_DATA_
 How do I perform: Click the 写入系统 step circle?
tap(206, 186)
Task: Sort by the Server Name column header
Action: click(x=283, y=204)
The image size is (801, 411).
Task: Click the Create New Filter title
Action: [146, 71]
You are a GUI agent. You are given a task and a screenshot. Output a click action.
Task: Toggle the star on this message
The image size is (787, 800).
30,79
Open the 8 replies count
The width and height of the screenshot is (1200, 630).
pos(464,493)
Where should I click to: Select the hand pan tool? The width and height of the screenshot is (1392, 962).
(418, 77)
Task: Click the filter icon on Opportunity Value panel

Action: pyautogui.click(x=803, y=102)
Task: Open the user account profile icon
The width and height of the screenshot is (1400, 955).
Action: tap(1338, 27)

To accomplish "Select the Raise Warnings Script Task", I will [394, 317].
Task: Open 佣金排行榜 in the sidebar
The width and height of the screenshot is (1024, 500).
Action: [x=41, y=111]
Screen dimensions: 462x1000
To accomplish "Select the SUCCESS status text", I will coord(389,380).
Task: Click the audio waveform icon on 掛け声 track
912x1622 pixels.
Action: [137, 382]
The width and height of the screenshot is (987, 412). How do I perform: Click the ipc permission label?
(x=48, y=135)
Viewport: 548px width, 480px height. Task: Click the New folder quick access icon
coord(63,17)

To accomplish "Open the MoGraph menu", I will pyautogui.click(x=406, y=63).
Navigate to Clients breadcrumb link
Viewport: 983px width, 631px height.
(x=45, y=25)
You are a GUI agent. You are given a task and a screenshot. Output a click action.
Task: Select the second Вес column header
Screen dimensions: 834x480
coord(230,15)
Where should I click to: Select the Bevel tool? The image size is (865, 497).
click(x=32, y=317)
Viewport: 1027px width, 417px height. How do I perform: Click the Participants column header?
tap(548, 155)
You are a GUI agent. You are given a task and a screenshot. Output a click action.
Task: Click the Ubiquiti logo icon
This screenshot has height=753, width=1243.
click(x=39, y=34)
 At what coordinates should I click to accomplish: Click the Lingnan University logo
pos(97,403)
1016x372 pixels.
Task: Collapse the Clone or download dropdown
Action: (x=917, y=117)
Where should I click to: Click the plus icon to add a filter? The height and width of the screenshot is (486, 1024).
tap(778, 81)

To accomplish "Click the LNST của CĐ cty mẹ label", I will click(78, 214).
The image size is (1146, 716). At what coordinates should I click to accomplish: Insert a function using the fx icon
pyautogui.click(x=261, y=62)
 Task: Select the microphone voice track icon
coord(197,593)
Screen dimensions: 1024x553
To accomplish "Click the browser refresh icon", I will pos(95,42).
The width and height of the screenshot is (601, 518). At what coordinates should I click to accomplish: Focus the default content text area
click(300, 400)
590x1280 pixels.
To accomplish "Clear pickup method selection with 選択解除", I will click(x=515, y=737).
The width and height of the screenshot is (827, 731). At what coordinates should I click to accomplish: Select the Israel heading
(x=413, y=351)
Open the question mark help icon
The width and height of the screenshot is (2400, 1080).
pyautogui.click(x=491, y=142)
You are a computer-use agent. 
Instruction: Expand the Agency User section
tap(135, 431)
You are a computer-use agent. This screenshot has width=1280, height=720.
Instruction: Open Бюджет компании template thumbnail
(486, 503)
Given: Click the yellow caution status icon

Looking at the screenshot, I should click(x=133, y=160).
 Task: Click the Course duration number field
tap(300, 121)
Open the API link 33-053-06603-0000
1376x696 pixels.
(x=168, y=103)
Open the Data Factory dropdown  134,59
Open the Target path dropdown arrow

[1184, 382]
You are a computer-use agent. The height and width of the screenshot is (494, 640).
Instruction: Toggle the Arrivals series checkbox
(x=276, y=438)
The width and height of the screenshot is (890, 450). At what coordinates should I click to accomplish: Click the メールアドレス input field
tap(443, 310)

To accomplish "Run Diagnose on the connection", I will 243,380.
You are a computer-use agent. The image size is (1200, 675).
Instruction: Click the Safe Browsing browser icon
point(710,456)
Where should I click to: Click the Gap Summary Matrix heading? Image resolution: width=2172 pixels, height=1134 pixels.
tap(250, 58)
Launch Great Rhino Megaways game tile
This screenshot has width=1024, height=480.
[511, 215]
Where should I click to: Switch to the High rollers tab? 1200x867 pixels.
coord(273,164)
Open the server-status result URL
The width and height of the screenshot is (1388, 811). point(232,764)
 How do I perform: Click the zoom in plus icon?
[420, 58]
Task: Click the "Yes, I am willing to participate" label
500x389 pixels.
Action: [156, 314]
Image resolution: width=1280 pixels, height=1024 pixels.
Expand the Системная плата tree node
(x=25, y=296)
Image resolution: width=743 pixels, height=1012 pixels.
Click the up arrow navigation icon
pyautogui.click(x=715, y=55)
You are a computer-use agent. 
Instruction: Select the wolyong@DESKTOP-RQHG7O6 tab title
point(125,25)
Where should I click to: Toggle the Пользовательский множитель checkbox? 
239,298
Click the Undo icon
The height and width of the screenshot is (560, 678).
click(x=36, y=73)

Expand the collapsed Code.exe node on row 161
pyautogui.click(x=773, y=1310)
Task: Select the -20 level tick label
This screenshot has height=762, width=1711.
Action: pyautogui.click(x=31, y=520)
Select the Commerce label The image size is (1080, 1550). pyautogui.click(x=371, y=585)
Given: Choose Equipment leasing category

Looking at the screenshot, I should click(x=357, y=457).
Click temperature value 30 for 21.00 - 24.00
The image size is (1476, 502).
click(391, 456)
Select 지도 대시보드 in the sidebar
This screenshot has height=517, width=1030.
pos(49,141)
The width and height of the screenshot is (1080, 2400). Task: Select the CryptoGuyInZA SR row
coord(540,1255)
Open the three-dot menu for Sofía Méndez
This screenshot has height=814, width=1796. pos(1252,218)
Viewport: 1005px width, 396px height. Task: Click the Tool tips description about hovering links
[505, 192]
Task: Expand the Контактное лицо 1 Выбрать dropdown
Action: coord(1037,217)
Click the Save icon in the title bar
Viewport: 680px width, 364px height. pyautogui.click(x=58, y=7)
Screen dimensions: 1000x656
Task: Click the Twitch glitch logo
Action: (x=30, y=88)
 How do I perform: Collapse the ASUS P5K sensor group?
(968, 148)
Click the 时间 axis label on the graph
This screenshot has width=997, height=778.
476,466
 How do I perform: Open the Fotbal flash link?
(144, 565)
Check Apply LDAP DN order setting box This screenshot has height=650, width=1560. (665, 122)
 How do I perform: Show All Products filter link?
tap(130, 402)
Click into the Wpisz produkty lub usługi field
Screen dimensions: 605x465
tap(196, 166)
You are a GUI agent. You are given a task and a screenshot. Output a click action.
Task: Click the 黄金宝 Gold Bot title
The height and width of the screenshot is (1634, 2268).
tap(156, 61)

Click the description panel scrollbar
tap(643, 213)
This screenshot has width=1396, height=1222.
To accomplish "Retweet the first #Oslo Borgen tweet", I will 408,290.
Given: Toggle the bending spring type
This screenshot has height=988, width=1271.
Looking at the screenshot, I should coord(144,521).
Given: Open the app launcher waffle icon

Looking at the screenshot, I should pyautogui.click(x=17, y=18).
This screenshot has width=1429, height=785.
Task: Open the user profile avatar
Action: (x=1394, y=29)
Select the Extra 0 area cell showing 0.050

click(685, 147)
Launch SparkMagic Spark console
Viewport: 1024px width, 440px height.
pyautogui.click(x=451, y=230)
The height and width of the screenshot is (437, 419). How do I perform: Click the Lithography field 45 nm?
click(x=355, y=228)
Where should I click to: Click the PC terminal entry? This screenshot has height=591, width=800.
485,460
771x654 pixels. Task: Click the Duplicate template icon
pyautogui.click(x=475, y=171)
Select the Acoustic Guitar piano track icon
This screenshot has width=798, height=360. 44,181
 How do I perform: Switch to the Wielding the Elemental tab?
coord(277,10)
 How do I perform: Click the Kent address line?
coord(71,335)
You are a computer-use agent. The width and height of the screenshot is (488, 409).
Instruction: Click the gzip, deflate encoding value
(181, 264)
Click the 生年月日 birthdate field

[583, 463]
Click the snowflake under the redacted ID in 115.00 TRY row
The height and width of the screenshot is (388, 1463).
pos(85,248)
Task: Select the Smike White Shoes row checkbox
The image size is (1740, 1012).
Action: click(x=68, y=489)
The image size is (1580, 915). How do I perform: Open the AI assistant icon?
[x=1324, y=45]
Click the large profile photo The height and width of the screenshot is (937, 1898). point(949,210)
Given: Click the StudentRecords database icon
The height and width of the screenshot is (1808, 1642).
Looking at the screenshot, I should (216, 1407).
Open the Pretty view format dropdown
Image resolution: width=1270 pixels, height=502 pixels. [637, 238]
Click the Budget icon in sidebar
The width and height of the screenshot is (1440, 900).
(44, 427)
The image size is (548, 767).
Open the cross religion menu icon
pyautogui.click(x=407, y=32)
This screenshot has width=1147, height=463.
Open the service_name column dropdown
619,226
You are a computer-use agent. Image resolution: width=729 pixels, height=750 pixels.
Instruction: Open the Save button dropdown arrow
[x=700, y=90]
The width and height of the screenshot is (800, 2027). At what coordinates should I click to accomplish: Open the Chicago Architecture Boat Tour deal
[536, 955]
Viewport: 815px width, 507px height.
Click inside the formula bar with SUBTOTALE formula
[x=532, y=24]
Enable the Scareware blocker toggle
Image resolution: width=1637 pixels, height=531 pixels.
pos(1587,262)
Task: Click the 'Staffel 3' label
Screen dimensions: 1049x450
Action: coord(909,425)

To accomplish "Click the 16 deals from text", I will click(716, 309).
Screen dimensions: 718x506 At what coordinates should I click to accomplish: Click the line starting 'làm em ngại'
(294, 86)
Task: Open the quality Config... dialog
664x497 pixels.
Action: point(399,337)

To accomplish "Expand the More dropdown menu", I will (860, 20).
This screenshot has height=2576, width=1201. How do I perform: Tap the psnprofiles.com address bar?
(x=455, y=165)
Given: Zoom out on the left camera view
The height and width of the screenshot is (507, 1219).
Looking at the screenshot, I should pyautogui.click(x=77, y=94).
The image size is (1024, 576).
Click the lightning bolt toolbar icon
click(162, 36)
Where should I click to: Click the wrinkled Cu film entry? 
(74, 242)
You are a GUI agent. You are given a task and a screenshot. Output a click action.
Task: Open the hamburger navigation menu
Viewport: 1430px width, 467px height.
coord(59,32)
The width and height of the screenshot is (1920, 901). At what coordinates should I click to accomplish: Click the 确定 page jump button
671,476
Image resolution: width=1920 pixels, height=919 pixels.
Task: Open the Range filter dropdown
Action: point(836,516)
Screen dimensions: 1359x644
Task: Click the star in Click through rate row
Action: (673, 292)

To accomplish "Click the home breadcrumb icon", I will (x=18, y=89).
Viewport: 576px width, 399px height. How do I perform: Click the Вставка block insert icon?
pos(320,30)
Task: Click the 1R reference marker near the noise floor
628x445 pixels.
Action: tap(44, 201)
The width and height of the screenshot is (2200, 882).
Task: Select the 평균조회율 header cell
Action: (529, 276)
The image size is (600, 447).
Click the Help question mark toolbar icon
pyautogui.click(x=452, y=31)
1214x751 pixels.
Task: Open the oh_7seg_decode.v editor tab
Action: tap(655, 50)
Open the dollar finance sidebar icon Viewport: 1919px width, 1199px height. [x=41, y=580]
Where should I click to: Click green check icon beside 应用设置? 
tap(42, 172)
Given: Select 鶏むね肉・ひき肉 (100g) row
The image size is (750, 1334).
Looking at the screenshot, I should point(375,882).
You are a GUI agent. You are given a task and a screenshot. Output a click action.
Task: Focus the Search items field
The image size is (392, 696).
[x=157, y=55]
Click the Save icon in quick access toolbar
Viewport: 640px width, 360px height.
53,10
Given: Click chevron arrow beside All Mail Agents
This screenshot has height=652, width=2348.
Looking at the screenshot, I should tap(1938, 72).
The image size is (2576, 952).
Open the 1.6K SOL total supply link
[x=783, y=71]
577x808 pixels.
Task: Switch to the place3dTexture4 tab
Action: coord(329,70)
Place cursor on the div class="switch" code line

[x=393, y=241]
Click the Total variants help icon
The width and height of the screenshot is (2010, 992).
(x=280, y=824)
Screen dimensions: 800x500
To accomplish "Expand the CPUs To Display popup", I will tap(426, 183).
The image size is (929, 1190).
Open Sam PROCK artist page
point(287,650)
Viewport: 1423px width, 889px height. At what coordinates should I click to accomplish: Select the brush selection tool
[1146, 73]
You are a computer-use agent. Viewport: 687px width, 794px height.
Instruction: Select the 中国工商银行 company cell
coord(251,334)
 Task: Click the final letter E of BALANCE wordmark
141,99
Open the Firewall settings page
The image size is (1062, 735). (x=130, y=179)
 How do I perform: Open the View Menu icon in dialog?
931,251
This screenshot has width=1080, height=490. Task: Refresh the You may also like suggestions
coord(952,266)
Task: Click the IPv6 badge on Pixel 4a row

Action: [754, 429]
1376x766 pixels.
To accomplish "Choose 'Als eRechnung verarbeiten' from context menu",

_WHAT NEEDS TO BE DONE_
Look through the entries above, find each line containing "from", and copy it.

_SOLUTION_
To accomplish "Click the 16 deals from text", I will click(716, 309).
To accomplish "Choose 'Als eRechnung verarbeiten' from context menu",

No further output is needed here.